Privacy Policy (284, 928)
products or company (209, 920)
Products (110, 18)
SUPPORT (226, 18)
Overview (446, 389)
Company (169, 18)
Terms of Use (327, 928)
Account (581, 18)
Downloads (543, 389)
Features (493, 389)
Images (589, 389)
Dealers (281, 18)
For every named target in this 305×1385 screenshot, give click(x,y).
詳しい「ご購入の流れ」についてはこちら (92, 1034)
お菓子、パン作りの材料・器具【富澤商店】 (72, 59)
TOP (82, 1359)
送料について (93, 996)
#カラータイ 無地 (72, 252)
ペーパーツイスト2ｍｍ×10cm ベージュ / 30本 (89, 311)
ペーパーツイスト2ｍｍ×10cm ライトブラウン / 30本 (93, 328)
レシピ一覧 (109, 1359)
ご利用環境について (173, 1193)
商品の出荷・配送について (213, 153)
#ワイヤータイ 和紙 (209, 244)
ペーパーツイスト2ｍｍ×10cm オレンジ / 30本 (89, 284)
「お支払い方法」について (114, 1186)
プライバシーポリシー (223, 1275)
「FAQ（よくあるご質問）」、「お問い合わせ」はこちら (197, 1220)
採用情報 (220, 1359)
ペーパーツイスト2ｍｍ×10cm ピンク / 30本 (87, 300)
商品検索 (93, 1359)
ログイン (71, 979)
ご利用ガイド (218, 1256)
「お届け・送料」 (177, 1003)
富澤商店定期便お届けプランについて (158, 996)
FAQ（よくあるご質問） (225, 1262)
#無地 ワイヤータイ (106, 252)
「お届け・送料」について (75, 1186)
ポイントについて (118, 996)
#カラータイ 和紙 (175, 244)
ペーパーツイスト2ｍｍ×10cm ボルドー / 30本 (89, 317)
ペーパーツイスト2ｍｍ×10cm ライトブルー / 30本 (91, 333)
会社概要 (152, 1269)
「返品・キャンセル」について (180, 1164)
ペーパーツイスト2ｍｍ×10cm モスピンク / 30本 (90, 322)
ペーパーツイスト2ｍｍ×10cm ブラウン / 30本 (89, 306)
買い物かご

> [What the task requires]
Please copy out all of the rows above, replacing "30本" with "50本" everywhere it occurs and keeping everything else the same.

> [Written reply]
Privacy Policy (284, 928)
products or company (209, 920)
Products (110, 18)
SUPPORT (226, 18)
Overview (446, 389)
Company (169, 18)
Terms of Use (327, 928)
Account (581, 18)
Downloads (543, 389)
Features (493, 389)
Images (589, 389)
Dealers (281, 18)
For every named target in this 305×1385 screenshot, give click(x,y).
詳しい「ご購入の流れ」についてはこちら (92, 1034)
お菓子、パン作りの材料・器具【富澤商店】 (72, 59)
TOP (82, 1359)
送料について (93, 996)
#カラータイ 無地 (72, 252)
ペーパーツイスト2ｍｍ×10cm ベージュ / 50本 (89, 311)
ペーパーツイスト2ｍｍ×10cm ライトブラウン / 50本 (93, 328)
レシピ一覧 (109, 1359)
ご利用環境について (173, 1193)
商品の出荷・配送について (213, 153)
#ワイヤータイ 和紙 (209, 244)
ペーパーツイスト2ｍｍ×10cm オレンジ / 50本 (89, 284)
「お支払い方法」について (114, 1186)
プライバシーポリシー (223, 1275)
「FAQ（よくあるご質問）」、「お問い合わせ」はこちら (197, 1220)
採用情報 (220, 1359)
ペーパーツイスト2ｍｍ×10cm ピンク / 50本 (87, 300)
商品検索 (93, 1359)
ログイン (71, 979)
ご利用ガイド (218, 1256)
「お届け・送料」 (177, 1003)
富澤商店定期便お届けプランについて (158, 996)
FAQ（よくあるご質問） (225, 1262)
#無地 ワイヤータイ (106, 252)
「お届け・送料」について (75, 1186)
ポイントについて (118, 996)
#カラータイ 和紙 (175, 244)
ペーパーツイスト2ｍｍ×10cm ボルドー / 50本 (89, 317)
ペーパーツイスト2ｍｍ×10cm ライトブルー / 50本 (91, 333)
会社概要 (152, 1269)
「返品・キャンセル」について (180, 1164)
ペーパーツイスト2ｍｍ×10cm モスピンク / 50本 (90, 322)
ペーパーツイスト2ｍｍ×10cm ブラウン / 50本 (89, 306)
買い物かご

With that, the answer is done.